ONLYOFFICE is an open-source platform that offers robust online document editors for texts, spreadsheets, and presentations, coupled with extensive productivity features like CRM, project management, calendar, mail, chat, and more. ONLYOFFICE Community Server is a collaboration-friendly open-source system under GNU GPL v3.0.
Security is a paramount concern today as we face constant threats from malicious activities, data breaches, unauthorized access attempts, and more.
ONLYOFFICE offers a comprehensive suite of security tools and services to safeguard your data:
- HTTPS for your private server to encrypt traffic with secure HTTPS protocol, regardless of whether you already possess an SSL certificate.
- JWT (JSON Web Token) technology that protects documents from unauthorized access, ensuring users only access permitted data.
- Two-factor authentication to thwart unauthorized access with verification codes sent via mobile texts.
- Trusted mail domains settings to allow email sign-ups only from selected mail servers.
- IP restriction settings to limit portal access to specific IPs.
- Cookie lifetime settings for automatic log-out after a chosen duration.
- Password strength settings to define minimum password length and character types, such as uppercase letters, digits, and special symbols.
- Access rights management for setting individual or group-based access rights to portal modules and data.
Additional security features available in ONLYOFFICE Enterprise Edition’s Control Panel include:
- Single sign-on;
- Login history;
- Audit trail;
- Automatic data backup and recovery.
This tutorial will guide you on how to secure your ONLYOFFICE portal using HTTPS with Let’s Encrypt and two-factor authentication via Twilio.
Part 1. Activating HTTPS protocol with Let’s Encrypt
Step 1. Add Certbot ACME client to your server
You need shell access to your server to install both Certbot and CA-signed certificate from Let’s Encrypt.
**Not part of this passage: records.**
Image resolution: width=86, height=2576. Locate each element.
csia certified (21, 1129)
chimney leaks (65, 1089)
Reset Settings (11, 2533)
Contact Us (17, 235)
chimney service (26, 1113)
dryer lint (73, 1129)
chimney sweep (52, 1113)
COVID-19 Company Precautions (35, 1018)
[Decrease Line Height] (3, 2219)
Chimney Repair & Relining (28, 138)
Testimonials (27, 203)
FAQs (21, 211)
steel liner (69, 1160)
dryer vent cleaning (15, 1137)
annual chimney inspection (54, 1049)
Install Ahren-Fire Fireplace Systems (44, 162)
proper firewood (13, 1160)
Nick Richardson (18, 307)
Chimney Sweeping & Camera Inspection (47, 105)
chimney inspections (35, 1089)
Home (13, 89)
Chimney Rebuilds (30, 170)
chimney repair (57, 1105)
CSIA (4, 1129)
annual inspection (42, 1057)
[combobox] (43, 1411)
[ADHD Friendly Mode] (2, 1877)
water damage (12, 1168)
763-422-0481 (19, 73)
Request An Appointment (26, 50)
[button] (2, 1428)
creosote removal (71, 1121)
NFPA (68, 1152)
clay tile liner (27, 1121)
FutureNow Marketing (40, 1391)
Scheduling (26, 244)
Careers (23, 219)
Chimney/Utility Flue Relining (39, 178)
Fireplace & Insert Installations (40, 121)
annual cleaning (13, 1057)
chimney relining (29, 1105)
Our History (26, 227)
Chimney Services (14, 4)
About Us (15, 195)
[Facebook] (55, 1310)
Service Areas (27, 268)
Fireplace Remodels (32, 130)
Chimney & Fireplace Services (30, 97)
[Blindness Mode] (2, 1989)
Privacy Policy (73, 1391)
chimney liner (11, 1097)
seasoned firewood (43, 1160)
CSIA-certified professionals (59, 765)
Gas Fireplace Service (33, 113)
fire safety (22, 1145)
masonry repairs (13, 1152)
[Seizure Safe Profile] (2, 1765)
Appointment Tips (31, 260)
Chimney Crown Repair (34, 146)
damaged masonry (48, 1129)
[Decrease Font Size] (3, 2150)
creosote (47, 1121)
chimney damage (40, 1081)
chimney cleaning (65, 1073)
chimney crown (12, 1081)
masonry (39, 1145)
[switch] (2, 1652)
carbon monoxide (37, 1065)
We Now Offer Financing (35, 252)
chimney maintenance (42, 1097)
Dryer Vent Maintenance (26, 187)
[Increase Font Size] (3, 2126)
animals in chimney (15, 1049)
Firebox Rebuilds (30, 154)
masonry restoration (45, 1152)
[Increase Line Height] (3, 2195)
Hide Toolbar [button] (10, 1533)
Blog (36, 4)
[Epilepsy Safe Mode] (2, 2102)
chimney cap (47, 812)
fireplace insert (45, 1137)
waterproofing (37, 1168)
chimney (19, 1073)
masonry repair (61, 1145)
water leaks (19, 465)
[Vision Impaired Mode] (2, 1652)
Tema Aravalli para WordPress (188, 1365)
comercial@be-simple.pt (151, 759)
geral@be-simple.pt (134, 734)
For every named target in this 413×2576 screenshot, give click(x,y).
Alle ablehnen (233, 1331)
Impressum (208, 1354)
Use the drop-down menus at Certbot to select your server software and operating system for specific instructions.
Follow these instructions to install the Certbot ACME client.
Step 2. Generate and install CA-signed certificate
Execute the automated script:
bash /var/www/onlyoffice/Tools/letsencrypt.sh yourdomain.com subdomain1.yourdomain.com subdomain2.yourdomain.com
Replace yourdomain.com with your Community Server’s domain. Use subdomain1.yourdomain.com and subdomain2.yourdomain.com (or any other subdomains) for additional domains.
Check your portal to confirm it has been switched to HTTPS.
Part 2. Activating two-factor authentication via Twilio
Step 1. Open Third Party Services Settings
Go to the Settings section of your ONLYOFFICE portal by clicking the Settings icon at the top of the page or selecting it from the navigation menu.
Navigate to the Integration section and select the Third Party Services page.
Step 2. Connect Twilio to ONLYOFFICE
Select Twilio from the third-party services list and toggle the switch next to it. Integration settings will appear.
Retrieve your keys from the Twilio Console (ACCOUNT SID, AUTH TOKEN, and phone number). Enter these keys into the respective fields and click Enable to save the settings.
Step 3. Enable two-factor authentication
In the Integration section, proceed to Security -> Portal Access. Locate Two-factor authentication and click Enable. Save your settings.
Step 4: Log in to ONLYOFFICE
After enabling two-factor authentication, refresh the page and log in to ONLYOFFICE.
Enter your credentials, specify the phone number for receiving messages (modifiable in your profile), and input the six-digit verification code received via SMS.
Links
- ONLYOFFICE support forum for additional queries
- Access ONLYOFFICE Community Server source code on GitHub
FAQ
- What is Certbot?
- Certbot is a free, open-source software tool for automatically using Let’s Encrypt certificates on manually-administrated websites to enable HTTPS.
- What do I need to start using Let’s Encrypt?
- You’ll need shell access to the server, a registered domain name, and the Certbot client to generate and install SSL certificates.
- Why use Twilio for two-factor authentication?
- Twilio provides a reliable API service for sending SMS messages, which is crucial for effective two-factor authentication implementations to enhance security.
- How can I update my phone number for two-factor authentication?
- You can modify your phone number at any time on your ONLYOFFICE profile page, ensuring you receive verification codes on the preferred number.